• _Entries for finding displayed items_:
----------------------------------------
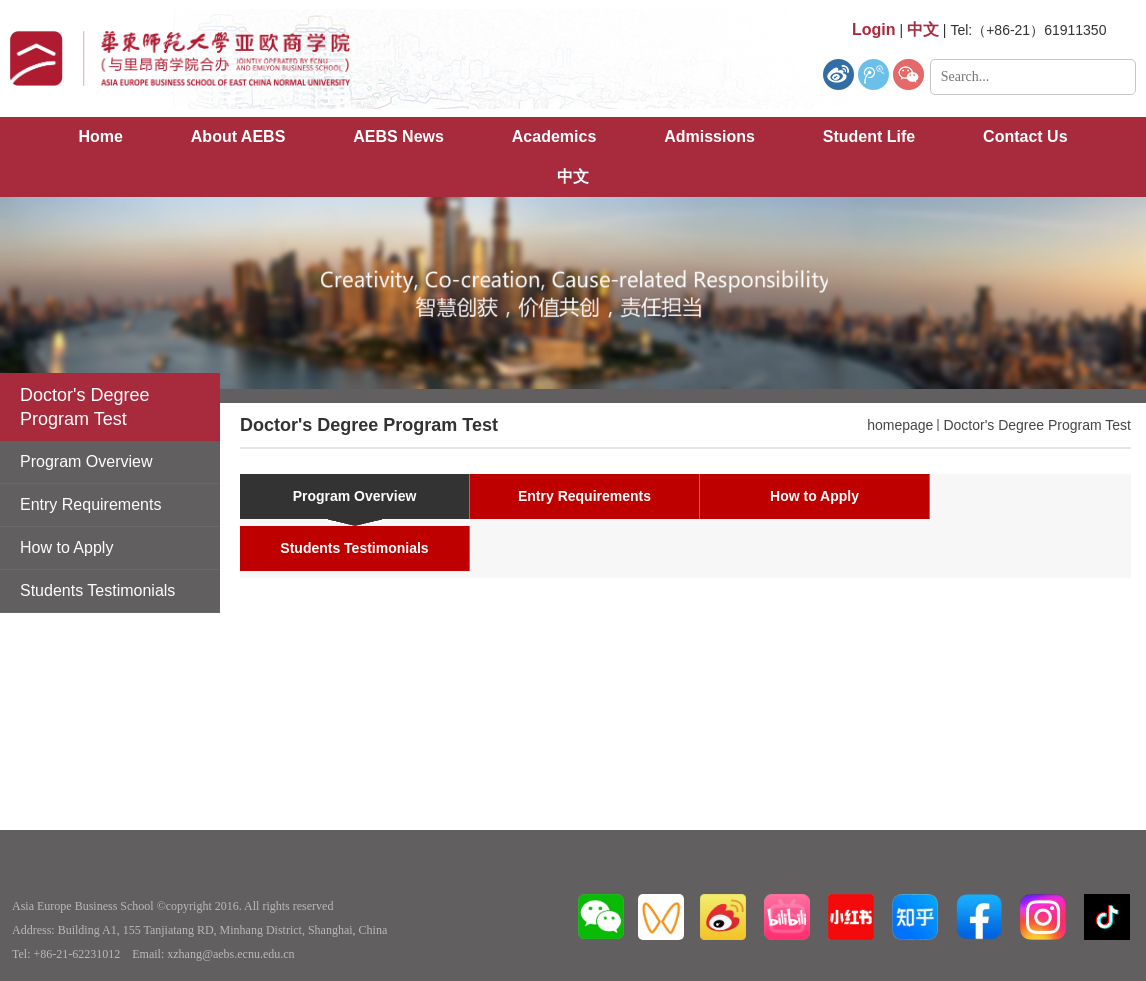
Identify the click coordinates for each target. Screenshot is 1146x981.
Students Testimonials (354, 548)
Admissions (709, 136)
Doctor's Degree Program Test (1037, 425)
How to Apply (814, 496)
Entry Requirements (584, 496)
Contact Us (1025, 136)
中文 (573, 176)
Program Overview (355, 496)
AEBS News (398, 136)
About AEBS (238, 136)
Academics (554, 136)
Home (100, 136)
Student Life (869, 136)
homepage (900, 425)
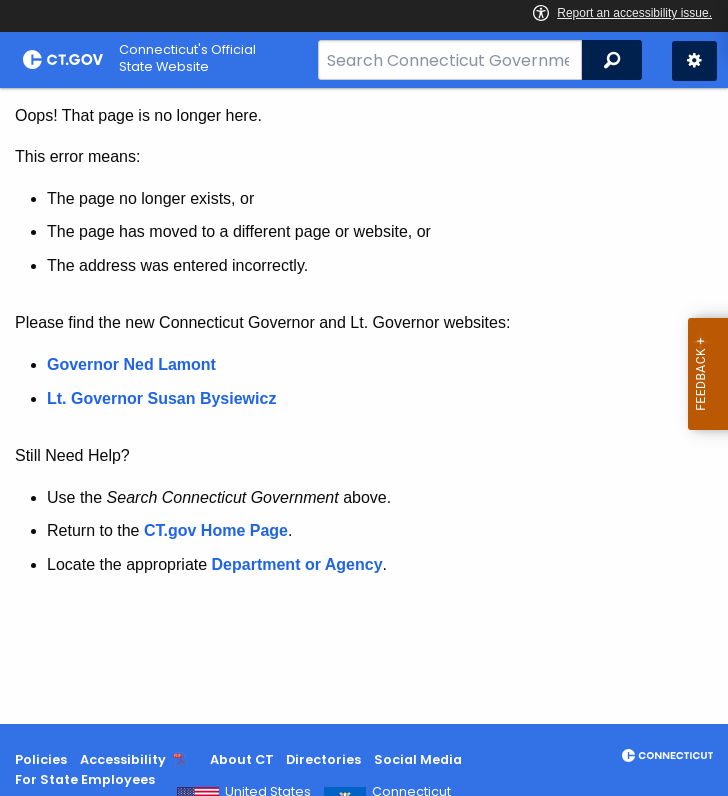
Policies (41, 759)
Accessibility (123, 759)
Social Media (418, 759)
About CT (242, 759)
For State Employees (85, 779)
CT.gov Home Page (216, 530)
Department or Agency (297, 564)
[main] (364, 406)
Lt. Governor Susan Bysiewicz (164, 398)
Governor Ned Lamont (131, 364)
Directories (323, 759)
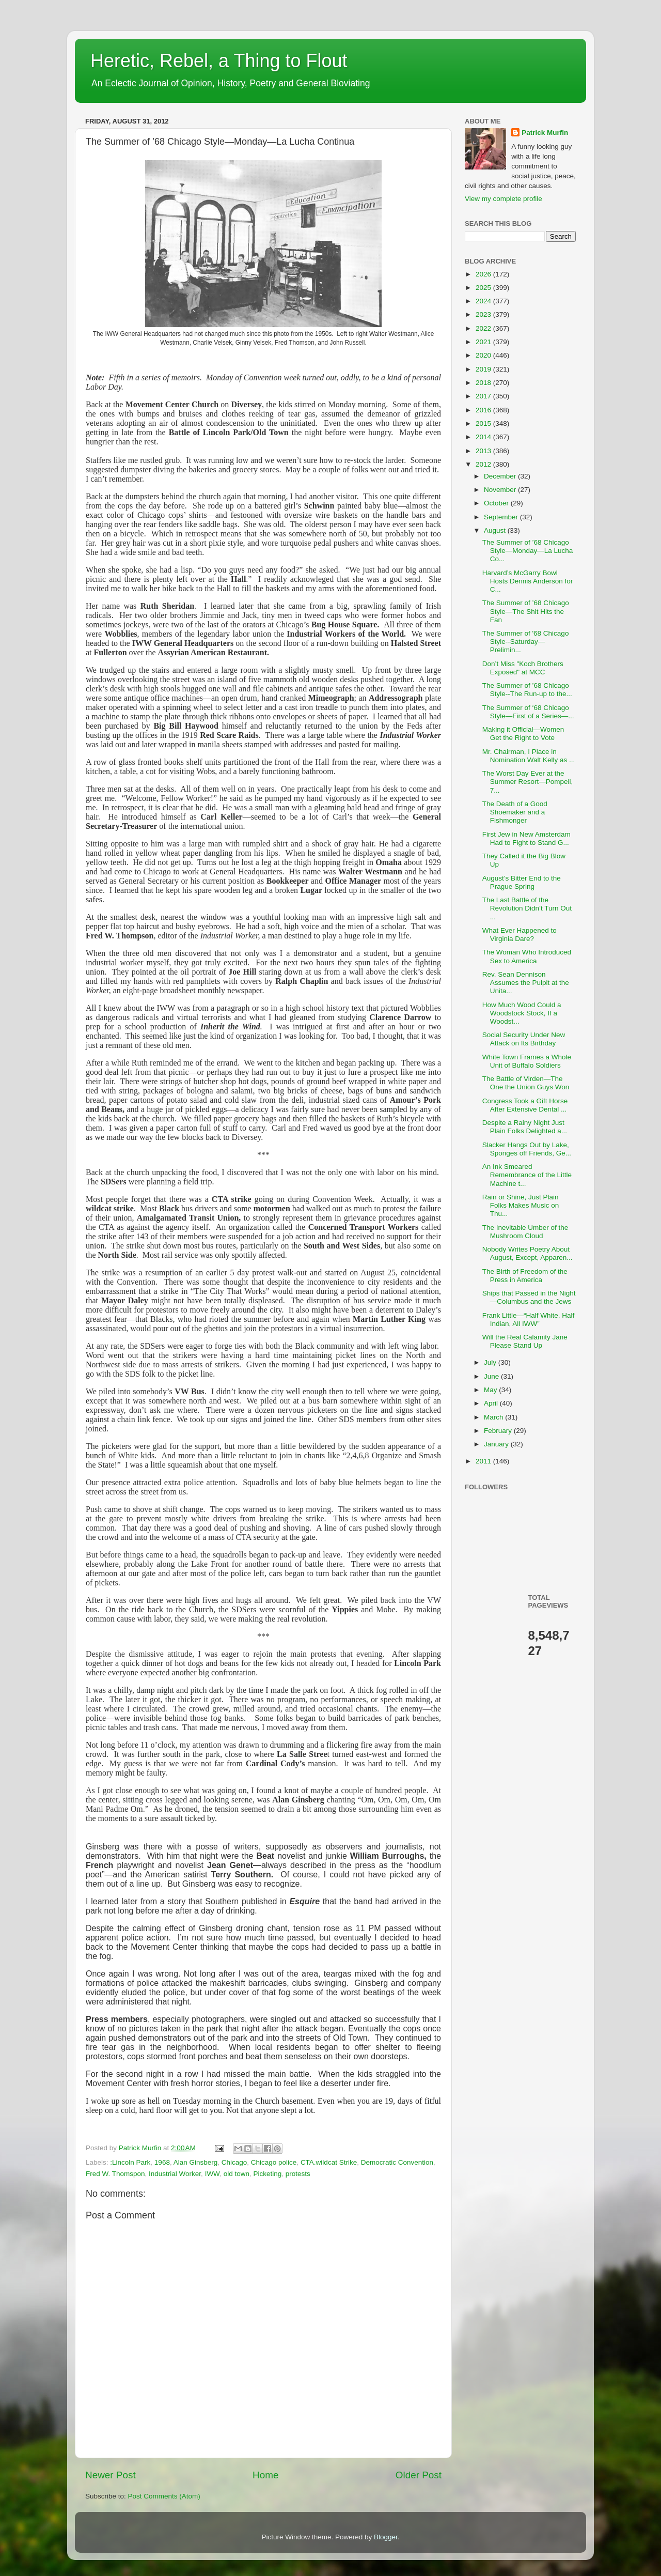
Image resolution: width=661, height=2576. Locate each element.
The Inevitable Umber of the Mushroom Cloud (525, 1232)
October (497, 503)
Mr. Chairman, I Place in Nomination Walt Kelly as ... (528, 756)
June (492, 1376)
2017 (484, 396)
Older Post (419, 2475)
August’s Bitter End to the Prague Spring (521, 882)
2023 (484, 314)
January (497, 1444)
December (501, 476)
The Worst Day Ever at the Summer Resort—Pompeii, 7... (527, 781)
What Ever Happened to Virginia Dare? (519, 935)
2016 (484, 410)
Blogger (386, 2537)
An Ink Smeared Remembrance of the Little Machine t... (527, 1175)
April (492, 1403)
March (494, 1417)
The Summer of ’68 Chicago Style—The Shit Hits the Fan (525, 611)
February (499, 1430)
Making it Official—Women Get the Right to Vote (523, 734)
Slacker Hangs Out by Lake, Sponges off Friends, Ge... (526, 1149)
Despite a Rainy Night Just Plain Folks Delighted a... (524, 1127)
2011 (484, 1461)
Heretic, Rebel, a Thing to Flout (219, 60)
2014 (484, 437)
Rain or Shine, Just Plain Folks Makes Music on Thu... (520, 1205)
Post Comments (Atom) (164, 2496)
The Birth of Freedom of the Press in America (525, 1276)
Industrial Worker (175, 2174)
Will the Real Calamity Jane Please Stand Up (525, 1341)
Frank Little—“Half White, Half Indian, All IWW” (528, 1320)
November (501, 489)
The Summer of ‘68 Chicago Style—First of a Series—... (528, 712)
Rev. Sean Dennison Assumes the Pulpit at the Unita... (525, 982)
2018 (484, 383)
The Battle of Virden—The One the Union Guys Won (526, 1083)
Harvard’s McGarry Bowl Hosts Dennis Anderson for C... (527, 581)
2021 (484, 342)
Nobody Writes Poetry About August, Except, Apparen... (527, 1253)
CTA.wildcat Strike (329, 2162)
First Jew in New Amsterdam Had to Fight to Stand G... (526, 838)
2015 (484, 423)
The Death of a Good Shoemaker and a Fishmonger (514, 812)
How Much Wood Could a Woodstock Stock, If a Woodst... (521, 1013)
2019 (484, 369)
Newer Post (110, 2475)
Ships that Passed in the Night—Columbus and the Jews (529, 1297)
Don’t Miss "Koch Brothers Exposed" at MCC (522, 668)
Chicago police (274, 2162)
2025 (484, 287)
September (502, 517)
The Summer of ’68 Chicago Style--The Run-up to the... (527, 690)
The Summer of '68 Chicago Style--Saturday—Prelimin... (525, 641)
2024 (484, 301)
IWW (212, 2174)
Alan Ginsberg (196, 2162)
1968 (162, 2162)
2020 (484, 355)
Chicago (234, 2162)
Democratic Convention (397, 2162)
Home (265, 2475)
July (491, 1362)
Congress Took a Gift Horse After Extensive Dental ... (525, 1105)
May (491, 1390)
----------------------------------------
• _Set exercise_:
Reproduce all of the entries above, changing every "Post" to "Article" and leaving the rest unchanged. Leave the pictures out of your answer.

• _Answer to the task_:
Identify the click coordinates for each target. Screenshot is 1146x981.
Students Testimonials (354, 548)
Admissions (709, 136)
Doctor's Degree Program Test (1037, 425)
How to Apply (814, 496)
Entry Requirements (584, 496)
Contact Us (1025, 136)
中文 (573, 176)
Program Overview (355, 496)
AEBS News (398, 136)
About AEBS (238, 136)
Academics (554, 136)
Home (100, 136)
Student Life (869, 136)
homepage (900, 425)
Policies (41, 759)
Accessibility (123, 759)
Social Media (418, 759)
About CT (242, 759)
For State Employees (85, 779)
CT.gov Home Page (216, 530)
Department or Agency (297, 564)
[main] (364, 406)
Lt. Governor Susan Bysiewicz (164, 398)
Governor Ned Lamont (131, 364)
Directories (323, 759)
Image resolution: width=661, height=2576. Locate each element.
The Inevitable Umber of the Mushroom Cloud (525, 1232)
October (497, 503)
Mr. Chairman, I Place in Nomination Walt Kelly as ... (528, 756)
June (492, 1376)
2017 (484, 396)
Older Article (419, 2475)
August’s Bitter End to the Prague Spring (521, 882)
2023 (484, 314)
January (497, 1444)
December (501, 476)
The Worst Day Ever at the Summer Resort—Pompeii, 7... (527, 781)
What Ever Happened to Virginia Dare? (519, 935)
2016 (484, 410)
Blogger (386, 2537)
An Ink Smeared Remembrance of the Little Machine t... (527, 1175)
April (492, 1403)
March (494, 1417)
The Summer of ’68 Chicago Style—The Shit Hits the Fan (525, 611)
February (499, 1430)
Making it Official—Women Get the Right to Vote (523, 734)
Slacker Hangs Out by Lake, Sponges off Friends, Ge... (526, 1149)
Despite a Rainy Night Just Plain Folks Delighted a... (524, 1127)
2011 (484, 1461)
Heretic, Rebel, a Thing to Flout (219, 60)
2014 (484, 437)
Rain or Shine, Just Plain Folks Makes Music on Thu... (520, 1205)
Article Comments (Atom) (164, 2496)
The Birth of Freedom of the Press in America (525, 1276)
Industrial Worker (175, 2174)
Will the Real Calamity Jane Please Stand Up (525, 1341)
Frank Little—“Half White, Half Indian, All IWW” (528, 1320)
November (501, 489)
The Summer of ‘68 Chicago Style—First of a Series—... (528, 712)
Rev. Sean Dennison Assumes the Pulpit at the Unita... (525, 982)
2018 (484, 383)
The Battle of Virden—The One the Union Guys Won (526, 1083)
Harvard’s McGarry Bowl Hosts Dennis Anderson for C... (527, 581)
2021 (484, 342)
Nobody Writes Poetry About August, Except, Apparen... (527, 1253)
CTA.wildcat Strike (329, 2162)
First Jew in New Amsterdam Had to Fight to Stand G... (526, 838)
2015 (484, 423)
The Death of a Good Shoemaker and a Fishmonger (514, 812)
How Much Wood Could a Woodstock Stock, If a Woodst... (521, 1013)
2019 (484, 369)
Newer Article (110, 2475)
Ships that Passed in the Night—Columbus and the Jews (529, 1297)
Don’t Miss "Koch Brothers Exposed" at MCC (522, 668)
Chicago police (274, 2162)
2025 (484, 287)
September (502, 517)
The Summer of ’68 Chicago Style--The Run-up to the... (527, 690)
The Summer of '68 Chicago Style--Saturday—Prelimin... (525, 641)
2024 (484, 301)
IWW (212, 2174)
Alan Ginsberg (196, 2162)
1968 (162, 2162)
2020 (484, 355)
Chicago (234, 2162)
Democratic Convention (397, 2162)
Home (265, 2475)
July (491, 1362)
Congress Took a Gift Horse After Extensive Dental ... (525, 1105)
May (491, 1390)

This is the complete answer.